Henry David Thoreau had already made three trips to Maine’s north woods by the time his essay “Walking” was published in the second half of 1862. He was also dead. Tuberculosis had taken him in May.
But that didn’t stop me from giving him a ride up north on the back of my motorcycle earlier this week — in spirit, at least. I put Portland in my rear view mirror on Monday morning and goosed it in the general direction of Greenville with my travel-stained copy of his essay stuffed in my back pocket.
“Walking” is all about wandering and wondering, of meandering and thinking. It extolls the virtues of walking with no purpose, of finding yourself or wisdom while lost in the woods. In it, he says no matter what his intentions are, when he goes out walking, he always finds himself going in the opposite direction of town.
I know what he means. I always end up motivating north, on two (or three) wheels when I need a break. I never go south. I love Portland, my city, my home. But I never head for a bigger metropolis when I need to get my head out of town. I always look for the trees.
I know motorcycling isn’t the same as walking. But I still love to “saunter” around on my bike, thinking aloud to myself, alone inside my helmet. I take random dirt roads. I have no set destination, most of the time. When the day ends, I string up my hammock in an inconspicuous place and snooze till dawn.
Thoreau thought “sauntering” came from the French “sans terre,” without land or a home.

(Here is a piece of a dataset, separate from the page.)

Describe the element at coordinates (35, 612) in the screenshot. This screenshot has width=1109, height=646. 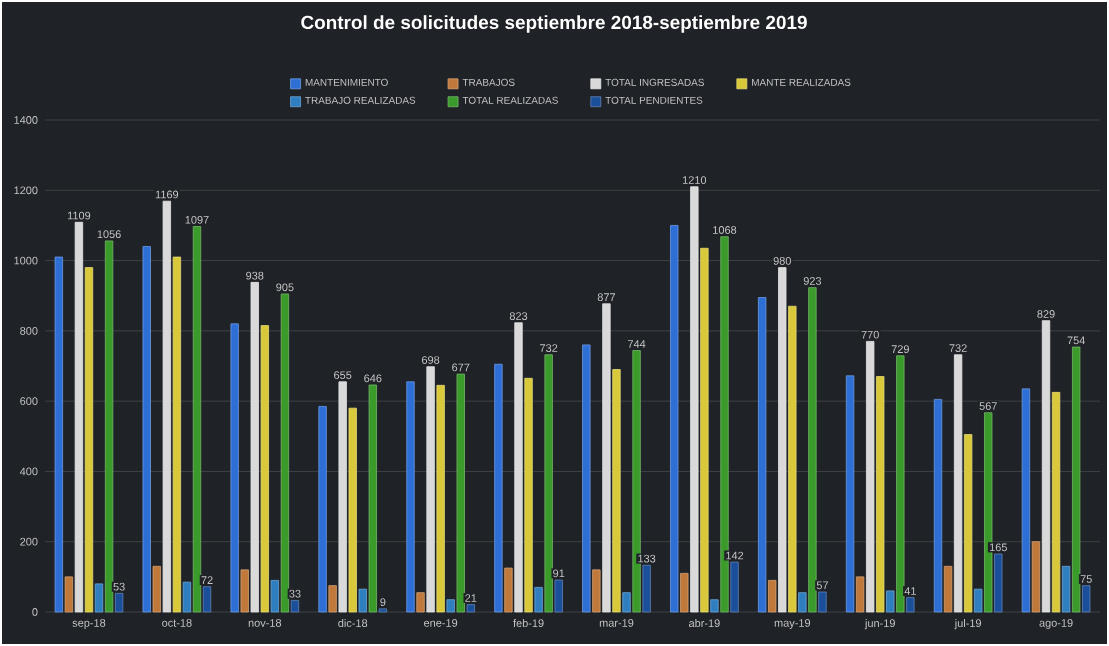
I see `y-tick-label: 0` at that location.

I have met with but one or two persons in the course of my life who understood the art of Walking, that is, of taking walks, who had a genius, so to speak, for sauntering.
…therefore, in the good sense, will mean, having no particular home, but equally at home everywhere. For this is the secret of successful sauntering.
So, I saunter.
I still have a job. I still have bills to pay and appointments to keep. But the hours I spend in blissful ignorance of exactly where I am, are golden. In those moments, my exact location doesn’t matter. The world feels like home.
When I come out of my reverie, instead of clicking my heels to get home, I just twist the throttle and go south again. I’ll be back to town, back to reality, in a few hours.
This time out, I found myself at Onawa. It’s a village in Elliottsville Township. It boasts a lake and the tallest, longest railroad bridge in the state. The Central Maine and Quebec Railway bridge was built in 1931, replacing an older span. The Ship Pond Viaduct, as it’s more formally known, is 1,230 feet long and 130 feet high.
Above all, we cannot afford not to live in the present. He is blessed over all mortals who loses no moment of the passing life in remembering the past. Unless our philosophy hears the cock crow in every barn-yard within our horizon, it is belated. That sound commonly reminds us that we are growing rusty and antique in our employments and habits of thought.
By the end of the day, I’d found a windy point on Moosehead Lake to hang my bed for the night. I finished reading “Walking” again by the light of the sunset. I knew I had to go home in the morning. But I also knew, as Thoreau knew, that there’d be more sunsets in my future. And when my sunsets run out there’ll still be more for anyone who want to saunter off and find them.
We had a remarkable sunset one day last November. I was walking in a meadow the source of a small brook, when the sun at last, just before setting, after a cold grey day, reached a clear stratum in the horizon, and the softest brightest morning sun-light fell on the dry grass and on the stems of the trees in the opposite horizon, and on the leaves of the shrub-oaks on the hill-side, while our shadows stretched long over the meadow eastward, as if we were the only motes in its beams. It was such a light as we could not have imagined a moment before, and the air also was so warm and serene that nothing was wanting to make a paradise of that meadow. When we reflected that this was not a solitary phenomenon, never to happen again, but that it would happen forever and ever an infinite number of evenings, and cheer and reassure the latest child that walked there, it was more glorious still.